## SET EXERCISE
Express the rows from the line containing "Open the 注文方法 link" up to and including the line containing "Looking at the screenshot, I should pos(189,203)." as a numbered list, omitting blank lines.

## SUPPLIED RECORDS
──────
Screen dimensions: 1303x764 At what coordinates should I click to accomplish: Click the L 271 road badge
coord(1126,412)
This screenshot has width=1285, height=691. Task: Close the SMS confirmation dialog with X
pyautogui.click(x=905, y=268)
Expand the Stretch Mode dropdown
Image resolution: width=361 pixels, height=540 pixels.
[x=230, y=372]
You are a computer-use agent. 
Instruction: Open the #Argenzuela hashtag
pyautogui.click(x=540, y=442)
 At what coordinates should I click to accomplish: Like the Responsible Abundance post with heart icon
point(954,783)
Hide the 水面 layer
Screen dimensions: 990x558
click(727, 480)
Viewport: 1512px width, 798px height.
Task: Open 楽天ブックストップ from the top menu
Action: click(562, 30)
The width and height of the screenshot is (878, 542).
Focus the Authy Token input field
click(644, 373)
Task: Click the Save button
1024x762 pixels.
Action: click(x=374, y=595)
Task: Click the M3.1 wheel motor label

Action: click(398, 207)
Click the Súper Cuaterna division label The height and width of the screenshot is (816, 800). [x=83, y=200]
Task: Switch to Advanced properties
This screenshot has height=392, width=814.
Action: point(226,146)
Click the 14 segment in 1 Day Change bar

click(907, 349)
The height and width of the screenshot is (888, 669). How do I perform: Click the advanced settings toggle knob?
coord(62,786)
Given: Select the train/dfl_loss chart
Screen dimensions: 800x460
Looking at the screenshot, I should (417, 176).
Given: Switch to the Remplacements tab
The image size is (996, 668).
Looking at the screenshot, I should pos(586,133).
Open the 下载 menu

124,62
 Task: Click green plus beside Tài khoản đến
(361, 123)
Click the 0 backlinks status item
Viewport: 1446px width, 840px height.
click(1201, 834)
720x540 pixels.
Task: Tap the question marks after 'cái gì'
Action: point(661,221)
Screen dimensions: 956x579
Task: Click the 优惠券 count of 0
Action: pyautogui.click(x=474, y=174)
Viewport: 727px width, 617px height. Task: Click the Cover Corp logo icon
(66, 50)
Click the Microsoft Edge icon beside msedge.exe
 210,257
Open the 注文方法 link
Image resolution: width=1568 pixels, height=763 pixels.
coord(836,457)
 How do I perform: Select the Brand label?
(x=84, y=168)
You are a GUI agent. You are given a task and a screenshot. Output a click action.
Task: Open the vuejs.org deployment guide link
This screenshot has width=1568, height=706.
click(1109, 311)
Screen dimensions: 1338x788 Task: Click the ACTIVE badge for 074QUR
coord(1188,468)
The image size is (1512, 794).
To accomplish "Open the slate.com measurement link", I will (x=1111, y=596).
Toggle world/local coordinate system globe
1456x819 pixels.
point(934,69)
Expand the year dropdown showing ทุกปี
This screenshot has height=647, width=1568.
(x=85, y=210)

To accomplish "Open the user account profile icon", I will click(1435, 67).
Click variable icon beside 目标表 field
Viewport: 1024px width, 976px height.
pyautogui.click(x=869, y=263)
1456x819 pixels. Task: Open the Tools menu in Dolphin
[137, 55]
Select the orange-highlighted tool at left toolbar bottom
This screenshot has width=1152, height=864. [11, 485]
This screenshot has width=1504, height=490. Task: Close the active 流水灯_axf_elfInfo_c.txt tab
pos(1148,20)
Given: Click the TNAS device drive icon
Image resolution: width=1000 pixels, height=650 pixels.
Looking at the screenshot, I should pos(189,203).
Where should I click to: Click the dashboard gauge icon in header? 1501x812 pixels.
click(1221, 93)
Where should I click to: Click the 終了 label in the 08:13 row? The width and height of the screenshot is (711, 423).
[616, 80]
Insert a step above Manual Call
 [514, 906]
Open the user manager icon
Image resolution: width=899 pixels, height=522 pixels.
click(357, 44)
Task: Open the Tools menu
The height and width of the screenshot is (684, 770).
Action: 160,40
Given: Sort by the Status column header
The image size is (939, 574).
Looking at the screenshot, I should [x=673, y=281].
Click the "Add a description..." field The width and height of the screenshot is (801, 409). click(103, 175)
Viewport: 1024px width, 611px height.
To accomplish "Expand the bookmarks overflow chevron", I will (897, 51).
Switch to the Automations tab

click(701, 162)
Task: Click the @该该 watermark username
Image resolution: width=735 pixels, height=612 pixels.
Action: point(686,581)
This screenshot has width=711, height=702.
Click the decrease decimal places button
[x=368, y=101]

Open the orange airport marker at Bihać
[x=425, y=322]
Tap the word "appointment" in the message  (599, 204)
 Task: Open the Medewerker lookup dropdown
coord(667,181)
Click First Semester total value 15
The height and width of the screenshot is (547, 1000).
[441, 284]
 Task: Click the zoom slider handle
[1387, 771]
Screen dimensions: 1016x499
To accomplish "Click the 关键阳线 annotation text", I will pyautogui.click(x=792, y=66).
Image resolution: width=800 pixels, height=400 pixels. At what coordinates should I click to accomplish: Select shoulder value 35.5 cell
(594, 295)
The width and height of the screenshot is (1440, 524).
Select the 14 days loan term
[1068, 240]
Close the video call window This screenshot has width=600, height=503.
──────
## SOLUTION FOR THIS TASK
1. Open the 注文方法 link
2. Image resolution: width=1568 pixels, height=763 pixels.
3. coord(836,457)
4.  How do I perform: Select the Brand label?
5. (x=84, y=168)
6. You are a GUI agent. You are given a task and a screenshot. Output a click action.
7. Task: Open the vuejs.org deployment guide link
8. This screenshot has width=1568, height=706.
9. click(1109, 311)
10. Screen dimensions: 1338x788 Task: Click the ACTIVE badge for 074QUR
11. coord(1188,468)
12. The image size is (1512, 794).
13. To accomplish "Open the slate.com measurement link", I will (x=1111, y=596).
14. Toggle world/local coordinate system globe
15. 1456x819 pixels.
16. point(934,69)
17. Expand the year dropdown showing ทุกปี
18. This screenshot has height=647, width=1568.
19. (x=85, y=210)
20. To accomplish "Open the user account profile icon", I will click(1435, 67).
21. Click variable icon beside 目标表 field
22. Viewport: 1024px width, 976px height.
23. pyautogui.click(x=869, y=263)
24. 1456x819 pixels. Task: Open the Tools menu in Dolphin
25. [137, 55]
26. Select the orange-highlighted tool at left toolbar bottom
27. This screenshot has width=1152, height=864. [11, 485]
28. This screenshot has width=1504, height=490. Task: Close the active 流水灯_axf_elfInfo_c.txt tab
29. pos(1148,20)
30. Given: Click the TNAS device drive icon
31. Image resolution: width=1000 pixels, height=650 pixels.
32. Looking at the screenshot, I should pos(189,203).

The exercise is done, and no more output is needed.